I am new to the forum this is my first entry. 

My question is: I have to press several Rhinestone transfers to Wicking Polyester shirts... I am not having very good success. Is there some magic as to how to prevent the impression of the transfer?

Ty,
Michael

Might need to add these are black shirts.


----------



## mfatty500 (Jan 18, 2010)

are you stuffing your shirt using a teflon pillow?


----------



## mskunzig (Aug 8, 2013)

I have tried it with pillow, w/out, with foam and w/out. Every time it leave impression.


----------



## mfatty500 (Jan 18, 2010)

how about mouse pad material? or something a little more dense, piece of wood maybe, luan?


----------



## BlingItOn (May 29, 2008)

Doesn't that imprint just go away after the shirt has been washed anyways?


----------



## mskunzig (Aug 8, 2013)

no it doesn't that is the problem... it seems if you use lighter pressure with no pad or pillow it comes out better... but NOT able to sell like this!


The problem seems to be the actually sticky transfer, it basically discolors the shirt only were the transfer was!

And if you put a pad in the shirt it is worse???


----------



## BlingItOn (May 29, 2008)

Are you doing a hot or cold peel? Are you pressing with a Teflon cover on top of the design? I was having a similar problem with my dark cotton shirts but once I started using the Teflon sheet and peeling the transfer tape while it was still hot I no longer could see any discoloration where the transfer tape had been.


----------



## mfatty500 (Jan 18, 2010)

Have you tried a silicone sheet?


----------



## mskunzig (Aug 8, 2013)

Teflon not silicone? are they the same?


----------



## BML Builder (Jul 8, 2008)

mskunzig said:


> Teflon not silicone? are they the same?


No, Michael.
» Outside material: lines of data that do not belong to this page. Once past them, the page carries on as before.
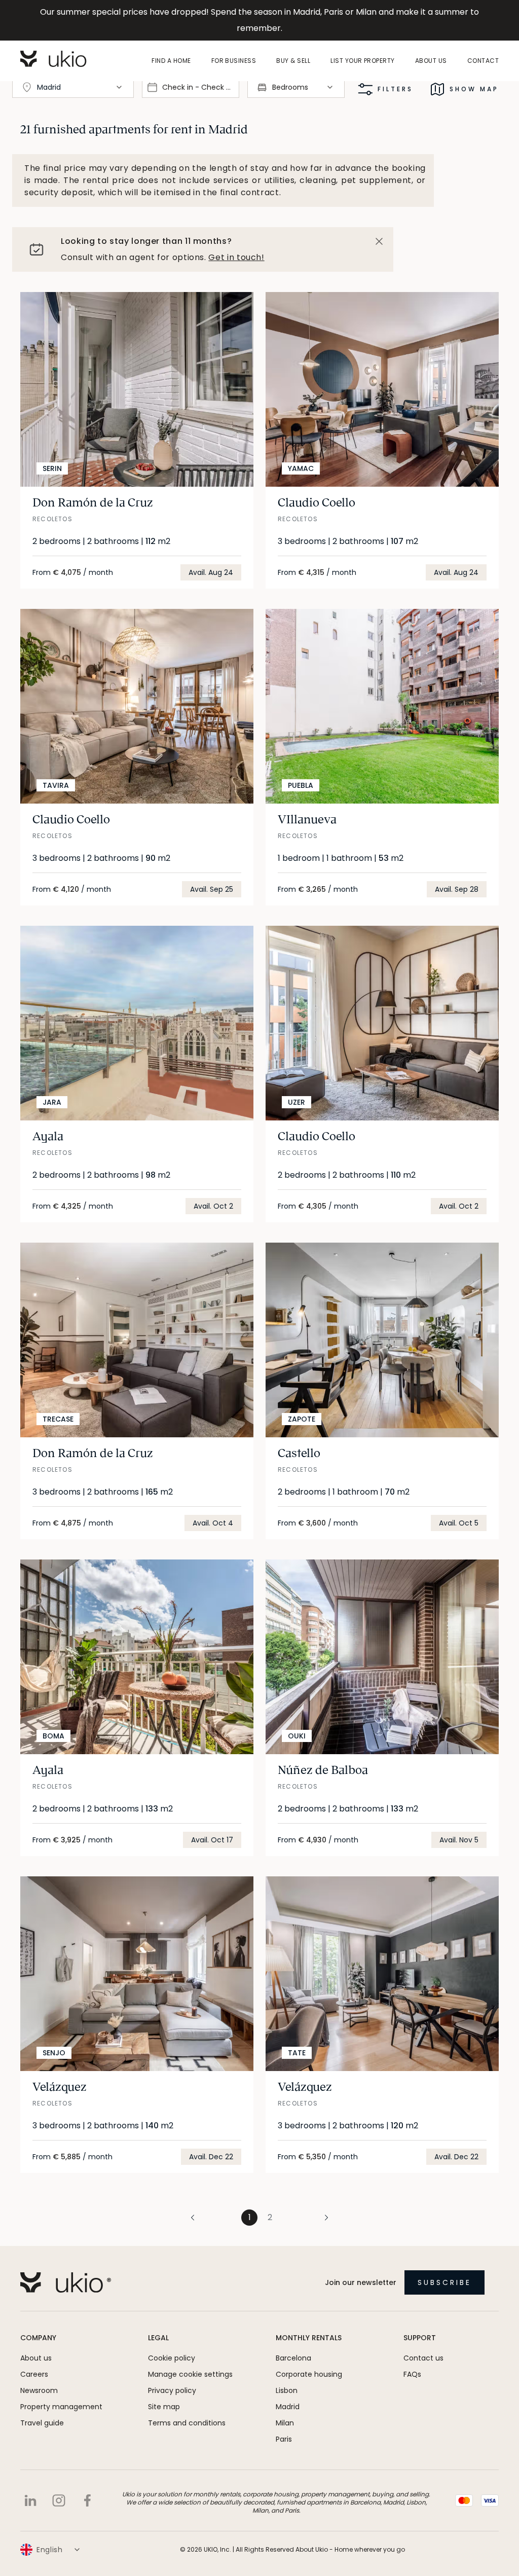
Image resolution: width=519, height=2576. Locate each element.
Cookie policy (171, 2358)
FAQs (412, 2374)
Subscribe (444, 2282)
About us (431, 61)
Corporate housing (309, 2374)
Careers (34, 2374)
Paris (284, 2439)
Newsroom (39, 2390)
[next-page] (306, 2218)
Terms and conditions (187, 2423)
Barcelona (293, 2358)
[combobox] (73, 87)
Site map (164, 2407)
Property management (61, 2407)
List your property (362, 61)
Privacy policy (172, 2390)
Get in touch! (236, 257)
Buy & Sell (293, 61)
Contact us (423, 2358)
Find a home (171, 61)
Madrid (288, 2407)
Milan (285, 2423)
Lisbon (287, 2390)
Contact (483, 61)
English (49, 2550)
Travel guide (42, 2423)
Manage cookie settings (190, 2374)
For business (233, 61)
Here is an example of a silicone sheet.
Large Rhinestone Cover Sheet Silicone Rhinestone Cover Sheet : Synergy 17


----------



## api (Nov 22, 2009)

I also noticed the discoloration, but I had no time to investigate it. 

Here is what I think: The discoloration happens because the sticky transfer material REMOVES some dye from the surface of the polyester Cool & Dry shirt. The color of the shirt in this area becomes lighter. At least in our case this is what happens. If I check the normally translucent transfer sheet AFTER it was removed (cold peel), I see that it carries the color of the shirt. 
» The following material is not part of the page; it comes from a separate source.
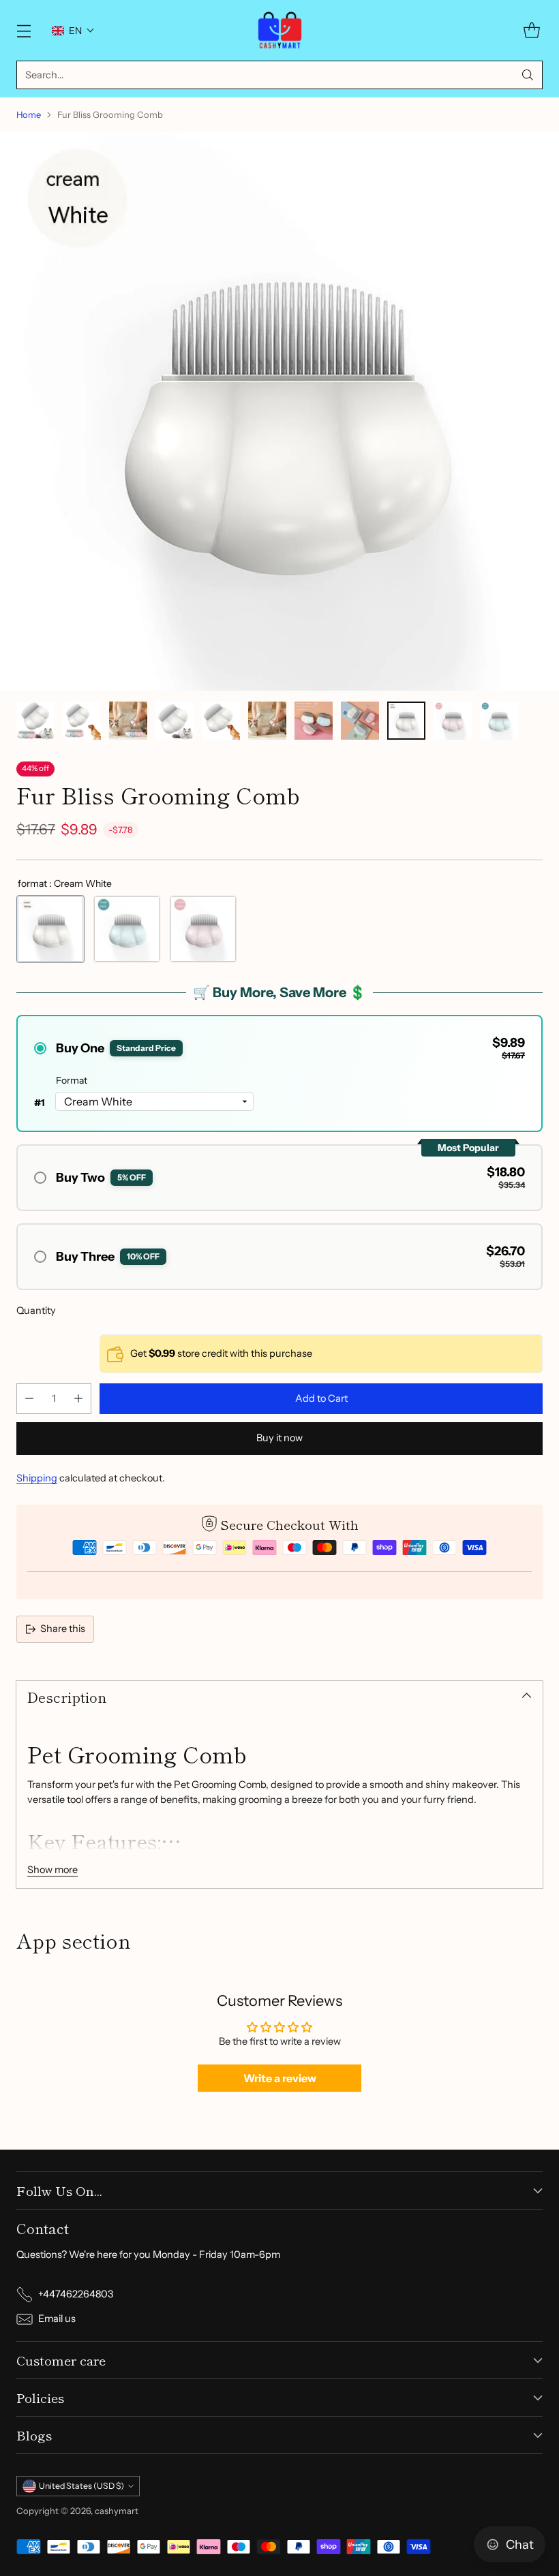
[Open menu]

The logical solution is to use a "low tack" transfer material. I didn't try this yet, it is just a theory, but it seems to be plausibile, and - if it is true - that is the reason why the pillows, the teflon sheets, the washing of the shirts won't help. Reducing the pressure can be a good step but it is risky because the stones need adequate pressure to "spread" the glue...

Huh... We are in a wrong business. Hedge fund management? Anyone??


----------



## Jodiwill1 (Jan 11, 2013)

Cut as much of the excess as you can of the transfer use lower pressure. Peel warm and then go back with a teflon sheet and repress. I've had to do this with the black Hanes dri fits. It's a pain ,but this method works without leaving a mark. FYI I tried pillows, silicon, and teflon sheets. This is the only method that worked for me.


----------